DAL POMERIGGIO di ieri, l’emiciclo di Bruxelles è stato trasformato in una enorme sala stampa per più di 700 giornalisti tra radio, tv, web, agenzie e carta stampata. Lo schermo panoramico aggiorna in tempo reale circa la chiusura dei seggi nei vari paesi. Tutti gli occhi sono puntati sui grandi, che eleggono più eurodeputati: la Germania ha finito nel tardo pomeriggio, Spagna e Francia arrivano intorno alle 20, così come la Polonia. L’Italia è quella che si farà attendere più di tutti.

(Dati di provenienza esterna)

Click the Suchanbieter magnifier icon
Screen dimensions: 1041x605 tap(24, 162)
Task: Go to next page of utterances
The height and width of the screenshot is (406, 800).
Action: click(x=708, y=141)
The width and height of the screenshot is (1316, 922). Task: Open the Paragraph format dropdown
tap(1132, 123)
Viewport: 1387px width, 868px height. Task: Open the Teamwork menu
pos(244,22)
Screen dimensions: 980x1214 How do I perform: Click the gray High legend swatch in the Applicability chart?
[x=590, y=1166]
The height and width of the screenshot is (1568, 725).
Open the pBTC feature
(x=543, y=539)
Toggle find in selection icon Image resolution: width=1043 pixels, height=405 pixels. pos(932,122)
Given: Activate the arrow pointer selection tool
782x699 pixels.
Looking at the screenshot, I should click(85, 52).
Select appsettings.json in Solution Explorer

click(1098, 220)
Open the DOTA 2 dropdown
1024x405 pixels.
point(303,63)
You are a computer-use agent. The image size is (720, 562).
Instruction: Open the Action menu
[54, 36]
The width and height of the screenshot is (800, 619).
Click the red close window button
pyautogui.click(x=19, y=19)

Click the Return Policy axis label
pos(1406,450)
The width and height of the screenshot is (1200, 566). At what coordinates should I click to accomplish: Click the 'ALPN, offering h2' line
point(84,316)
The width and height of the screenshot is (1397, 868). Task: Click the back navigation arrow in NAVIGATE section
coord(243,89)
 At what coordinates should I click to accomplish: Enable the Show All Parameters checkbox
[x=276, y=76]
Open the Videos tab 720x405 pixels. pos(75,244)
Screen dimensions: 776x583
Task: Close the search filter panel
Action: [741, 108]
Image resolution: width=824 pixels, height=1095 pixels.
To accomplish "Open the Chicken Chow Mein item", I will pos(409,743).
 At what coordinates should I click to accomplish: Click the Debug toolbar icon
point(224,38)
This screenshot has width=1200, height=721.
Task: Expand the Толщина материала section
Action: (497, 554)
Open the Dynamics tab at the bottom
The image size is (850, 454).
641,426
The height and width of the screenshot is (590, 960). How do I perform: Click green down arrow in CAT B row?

Tutto intorno alla sala stampa, il labirintico palazzo che ospita gli uffici dell’Europarlamento a Bruxelles, è puntellato dei quartier generali dei partiti e gruppi europei, pronti a commentare a caldo l’incedere sempre più preciso dei risultati. Dopo le 21 si susseguono le dichiarazioni dei leader dei gruppi, mentre gli spitzenkandidaten dovranno attendere oltre le 23, in modo da poter avere presente tutto il quadro, Italia compresa.

Ed è tra queste posizioni che arrivano un paio di piccole sorprese, dai due opposti lati dello spettro politico. La prima è quella della vicepresidente Ecr Assita Kanko, vagamente meloniana: «Abbiamo lavorato bene con von der Leyen, non vedo cosa potrebbe impedirci di lavorare con lei». L’altra è quella dei leader dei Verdi, l’uscente Philippe Lamberts e lo spitzenkandidat Bas Eikhout. Quest’ultimo lo dice chiaro: «Siamo delusi dal risultato», ma «pronti a prenderci la nostra responsabilità», creando «una maggioranza stabile al centro del Parlamento europeo». Se i numeri ci sono, arriva anche chi vuole aggiungersi per contribuire. Bisognerà capire come mettere insieme tutti questi pezzi.